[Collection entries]
★ ★ ★ ★
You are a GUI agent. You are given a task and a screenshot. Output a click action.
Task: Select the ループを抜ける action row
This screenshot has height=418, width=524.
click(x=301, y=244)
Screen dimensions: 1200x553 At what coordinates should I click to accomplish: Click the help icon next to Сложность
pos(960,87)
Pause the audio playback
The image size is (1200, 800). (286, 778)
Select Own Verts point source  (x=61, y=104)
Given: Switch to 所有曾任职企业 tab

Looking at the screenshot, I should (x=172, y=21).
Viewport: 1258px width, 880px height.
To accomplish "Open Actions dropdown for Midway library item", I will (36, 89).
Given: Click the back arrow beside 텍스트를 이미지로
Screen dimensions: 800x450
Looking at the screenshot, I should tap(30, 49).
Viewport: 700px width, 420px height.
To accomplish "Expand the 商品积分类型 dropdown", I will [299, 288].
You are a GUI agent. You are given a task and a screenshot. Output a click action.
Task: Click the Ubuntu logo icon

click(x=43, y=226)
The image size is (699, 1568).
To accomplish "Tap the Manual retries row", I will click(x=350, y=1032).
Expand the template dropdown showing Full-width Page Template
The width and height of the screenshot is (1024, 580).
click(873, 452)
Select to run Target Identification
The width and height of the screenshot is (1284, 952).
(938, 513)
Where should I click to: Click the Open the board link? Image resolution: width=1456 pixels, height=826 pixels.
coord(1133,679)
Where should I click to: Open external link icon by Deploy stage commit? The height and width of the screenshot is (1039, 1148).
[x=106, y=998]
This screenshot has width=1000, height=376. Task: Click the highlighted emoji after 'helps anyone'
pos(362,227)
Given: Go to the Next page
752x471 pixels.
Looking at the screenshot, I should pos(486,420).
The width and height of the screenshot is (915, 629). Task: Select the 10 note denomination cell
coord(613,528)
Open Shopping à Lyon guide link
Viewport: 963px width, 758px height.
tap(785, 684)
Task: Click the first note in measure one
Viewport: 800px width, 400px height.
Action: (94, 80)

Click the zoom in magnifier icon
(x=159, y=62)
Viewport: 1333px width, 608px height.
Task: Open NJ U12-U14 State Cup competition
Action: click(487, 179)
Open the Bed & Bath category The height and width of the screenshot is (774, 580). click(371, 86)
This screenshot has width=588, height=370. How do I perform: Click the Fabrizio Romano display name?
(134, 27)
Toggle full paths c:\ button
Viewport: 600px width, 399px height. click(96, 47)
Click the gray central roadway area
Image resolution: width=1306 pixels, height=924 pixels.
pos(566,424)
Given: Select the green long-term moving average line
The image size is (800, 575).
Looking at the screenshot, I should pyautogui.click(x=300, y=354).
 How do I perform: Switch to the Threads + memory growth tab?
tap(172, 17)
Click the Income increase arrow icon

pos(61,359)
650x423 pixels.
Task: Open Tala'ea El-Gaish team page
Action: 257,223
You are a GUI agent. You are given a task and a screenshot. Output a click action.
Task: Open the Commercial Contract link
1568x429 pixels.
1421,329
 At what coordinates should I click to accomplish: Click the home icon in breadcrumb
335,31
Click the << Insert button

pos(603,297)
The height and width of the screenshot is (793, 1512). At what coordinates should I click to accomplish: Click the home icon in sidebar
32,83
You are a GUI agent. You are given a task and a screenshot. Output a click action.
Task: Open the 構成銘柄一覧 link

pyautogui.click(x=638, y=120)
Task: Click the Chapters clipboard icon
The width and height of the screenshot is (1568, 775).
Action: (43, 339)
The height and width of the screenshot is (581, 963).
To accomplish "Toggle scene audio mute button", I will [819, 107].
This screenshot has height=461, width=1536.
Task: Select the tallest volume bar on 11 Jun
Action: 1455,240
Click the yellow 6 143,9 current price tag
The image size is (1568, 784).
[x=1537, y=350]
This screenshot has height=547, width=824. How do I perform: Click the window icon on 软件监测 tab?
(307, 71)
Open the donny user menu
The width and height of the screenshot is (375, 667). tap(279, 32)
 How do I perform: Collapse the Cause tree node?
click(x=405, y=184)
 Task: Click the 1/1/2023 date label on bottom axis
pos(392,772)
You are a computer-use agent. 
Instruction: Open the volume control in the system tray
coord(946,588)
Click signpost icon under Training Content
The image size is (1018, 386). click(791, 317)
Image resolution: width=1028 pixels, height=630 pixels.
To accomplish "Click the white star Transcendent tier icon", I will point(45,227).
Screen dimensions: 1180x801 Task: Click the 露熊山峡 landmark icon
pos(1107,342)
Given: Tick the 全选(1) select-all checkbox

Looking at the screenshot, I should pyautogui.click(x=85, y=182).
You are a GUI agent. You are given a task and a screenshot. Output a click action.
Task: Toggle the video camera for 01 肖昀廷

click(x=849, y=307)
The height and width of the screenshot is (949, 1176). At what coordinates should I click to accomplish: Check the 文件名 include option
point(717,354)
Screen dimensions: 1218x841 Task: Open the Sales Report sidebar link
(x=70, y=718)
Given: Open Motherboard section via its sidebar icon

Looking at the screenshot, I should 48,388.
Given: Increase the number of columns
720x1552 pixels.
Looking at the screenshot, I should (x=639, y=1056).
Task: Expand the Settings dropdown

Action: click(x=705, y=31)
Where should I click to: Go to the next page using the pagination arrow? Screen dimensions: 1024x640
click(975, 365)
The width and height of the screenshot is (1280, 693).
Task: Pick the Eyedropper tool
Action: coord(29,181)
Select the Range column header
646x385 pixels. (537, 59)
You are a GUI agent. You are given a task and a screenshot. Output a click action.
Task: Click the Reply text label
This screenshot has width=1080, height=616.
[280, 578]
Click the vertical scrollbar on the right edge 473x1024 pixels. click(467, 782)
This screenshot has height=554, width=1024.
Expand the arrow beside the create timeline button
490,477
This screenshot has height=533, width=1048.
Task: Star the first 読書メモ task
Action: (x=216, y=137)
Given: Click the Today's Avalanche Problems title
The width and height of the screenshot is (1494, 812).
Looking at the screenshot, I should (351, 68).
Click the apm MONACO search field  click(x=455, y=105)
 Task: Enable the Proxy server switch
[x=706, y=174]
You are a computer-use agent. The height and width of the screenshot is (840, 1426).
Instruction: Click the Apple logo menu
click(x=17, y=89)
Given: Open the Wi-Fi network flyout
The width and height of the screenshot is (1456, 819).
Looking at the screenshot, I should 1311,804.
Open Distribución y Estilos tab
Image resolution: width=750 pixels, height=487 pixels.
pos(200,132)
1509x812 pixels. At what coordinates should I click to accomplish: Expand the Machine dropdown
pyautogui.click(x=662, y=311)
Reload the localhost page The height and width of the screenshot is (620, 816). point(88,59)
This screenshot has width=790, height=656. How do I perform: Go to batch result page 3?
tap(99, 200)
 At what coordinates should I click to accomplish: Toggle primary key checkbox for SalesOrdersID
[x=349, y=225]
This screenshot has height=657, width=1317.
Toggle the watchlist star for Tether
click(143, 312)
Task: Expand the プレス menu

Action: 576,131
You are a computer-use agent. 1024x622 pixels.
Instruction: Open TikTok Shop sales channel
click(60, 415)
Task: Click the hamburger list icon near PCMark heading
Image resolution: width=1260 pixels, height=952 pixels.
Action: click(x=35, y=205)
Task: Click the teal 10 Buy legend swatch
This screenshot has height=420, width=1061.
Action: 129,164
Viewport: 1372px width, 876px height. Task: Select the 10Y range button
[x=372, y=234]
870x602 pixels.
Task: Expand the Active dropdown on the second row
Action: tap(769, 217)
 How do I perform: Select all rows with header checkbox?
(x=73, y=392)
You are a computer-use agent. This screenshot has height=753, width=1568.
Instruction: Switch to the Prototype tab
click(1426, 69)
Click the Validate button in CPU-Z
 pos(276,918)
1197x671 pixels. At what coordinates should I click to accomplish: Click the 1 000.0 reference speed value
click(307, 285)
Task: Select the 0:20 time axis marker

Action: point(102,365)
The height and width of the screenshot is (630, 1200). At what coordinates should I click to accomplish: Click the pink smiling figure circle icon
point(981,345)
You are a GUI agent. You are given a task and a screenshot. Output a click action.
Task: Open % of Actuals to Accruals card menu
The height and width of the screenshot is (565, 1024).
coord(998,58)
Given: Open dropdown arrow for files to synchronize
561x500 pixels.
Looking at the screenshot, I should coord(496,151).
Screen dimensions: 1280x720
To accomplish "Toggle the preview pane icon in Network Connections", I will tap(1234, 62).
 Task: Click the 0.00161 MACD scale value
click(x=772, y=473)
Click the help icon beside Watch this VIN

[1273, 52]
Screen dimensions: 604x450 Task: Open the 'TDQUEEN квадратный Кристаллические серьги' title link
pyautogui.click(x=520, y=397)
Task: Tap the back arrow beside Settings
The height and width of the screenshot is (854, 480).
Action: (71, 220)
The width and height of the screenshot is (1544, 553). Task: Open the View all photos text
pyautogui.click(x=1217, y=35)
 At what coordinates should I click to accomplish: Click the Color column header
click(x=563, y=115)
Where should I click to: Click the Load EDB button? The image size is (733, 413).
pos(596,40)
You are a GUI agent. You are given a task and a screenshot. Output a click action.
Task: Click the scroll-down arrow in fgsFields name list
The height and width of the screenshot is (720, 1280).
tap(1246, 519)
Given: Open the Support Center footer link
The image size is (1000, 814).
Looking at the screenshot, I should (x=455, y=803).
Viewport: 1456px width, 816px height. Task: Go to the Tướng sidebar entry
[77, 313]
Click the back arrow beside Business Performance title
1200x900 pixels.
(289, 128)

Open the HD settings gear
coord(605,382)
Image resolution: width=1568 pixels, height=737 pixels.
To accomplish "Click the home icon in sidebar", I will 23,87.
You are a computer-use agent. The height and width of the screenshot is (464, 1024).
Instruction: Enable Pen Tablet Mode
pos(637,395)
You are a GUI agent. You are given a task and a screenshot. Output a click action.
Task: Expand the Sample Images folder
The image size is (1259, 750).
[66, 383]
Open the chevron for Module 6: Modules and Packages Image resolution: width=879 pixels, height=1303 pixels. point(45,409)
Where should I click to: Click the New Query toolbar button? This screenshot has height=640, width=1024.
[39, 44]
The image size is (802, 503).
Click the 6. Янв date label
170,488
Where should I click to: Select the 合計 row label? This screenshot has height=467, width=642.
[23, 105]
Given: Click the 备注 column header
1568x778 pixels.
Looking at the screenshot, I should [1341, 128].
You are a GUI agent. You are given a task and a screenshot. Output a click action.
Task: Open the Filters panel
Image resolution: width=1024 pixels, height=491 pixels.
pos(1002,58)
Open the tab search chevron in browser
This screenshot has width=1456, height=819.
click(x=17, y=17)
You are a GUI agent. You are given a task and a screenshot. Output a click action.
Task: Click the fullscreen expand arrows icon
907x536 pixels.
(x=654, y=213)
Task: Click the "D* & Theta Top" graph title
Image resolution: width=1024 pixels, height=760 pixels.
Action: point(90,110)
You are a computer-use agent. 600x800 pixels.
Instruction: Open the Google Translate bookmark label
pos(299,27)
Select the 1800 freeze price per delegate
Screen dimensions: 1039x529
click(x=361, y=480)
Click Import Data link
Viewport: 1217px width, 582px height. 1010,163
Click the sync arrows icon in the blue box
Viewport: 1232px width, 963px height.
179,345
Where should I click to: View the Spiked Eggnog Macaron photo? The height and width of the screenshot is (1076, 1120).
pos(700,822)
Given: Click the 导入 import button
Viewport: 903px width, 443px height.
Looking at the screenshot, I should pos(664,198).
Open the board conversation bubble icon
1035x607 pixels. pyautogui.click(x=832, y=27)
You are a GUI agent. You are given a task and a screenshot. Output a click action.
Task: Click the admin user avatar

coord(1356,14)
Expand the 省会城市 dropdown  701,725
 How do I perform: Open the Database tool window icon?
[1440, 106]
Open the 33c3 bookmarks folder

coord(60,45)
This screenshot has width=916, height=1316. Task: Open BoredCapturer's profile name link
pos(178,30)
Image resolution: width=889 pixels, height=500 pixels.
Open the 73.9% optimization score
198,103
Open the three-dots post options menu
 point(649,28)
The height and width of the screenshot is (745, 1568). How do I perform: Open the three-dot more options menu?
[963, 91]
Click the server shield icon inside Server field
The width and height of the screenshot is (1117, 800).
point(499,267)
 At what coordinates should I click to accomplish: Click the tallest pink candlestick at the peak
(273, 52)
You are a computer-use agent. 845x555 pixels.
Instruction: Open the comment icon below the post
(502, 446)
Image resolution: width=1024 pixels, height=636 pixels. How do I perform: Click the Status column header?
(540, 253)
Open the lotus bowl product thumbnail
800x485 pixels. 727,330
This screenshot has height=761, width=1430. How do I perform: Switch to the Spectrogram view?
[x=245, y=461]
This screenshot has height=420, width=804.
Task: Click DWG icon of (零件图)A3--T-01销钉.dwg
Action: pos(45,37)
★ ★ ★ ★
(WHAT TO PRODUCE): Please return the lines above that run from the line containing "Where should I click to: Go" to the line containing "This screenshot has height=554, width=1024.", inclusive, exactly and with no other lines.

(SOLVED PROBLEM):
Where should I click to: Go to the next page using the pagination arrow? Screen dimensions: 1024x640
click(975, 365)
The width and height of the screenshot is (1280, 693).
Task: Pick the Eyedropper tool
Action: coord(29,181)
Select the Range column header
646x385 pixels. (537, 59)
You are a GUI agent. You are given a task and a screenshot. Output a click action.
Task: Click the Reply text label
This screenshot has width=1080, height=616.
[280, 578]
Click the vertical scrollbar on the right edge 473x1024 pixels. click(467, 782)
This screenshot has height=554, width=1024.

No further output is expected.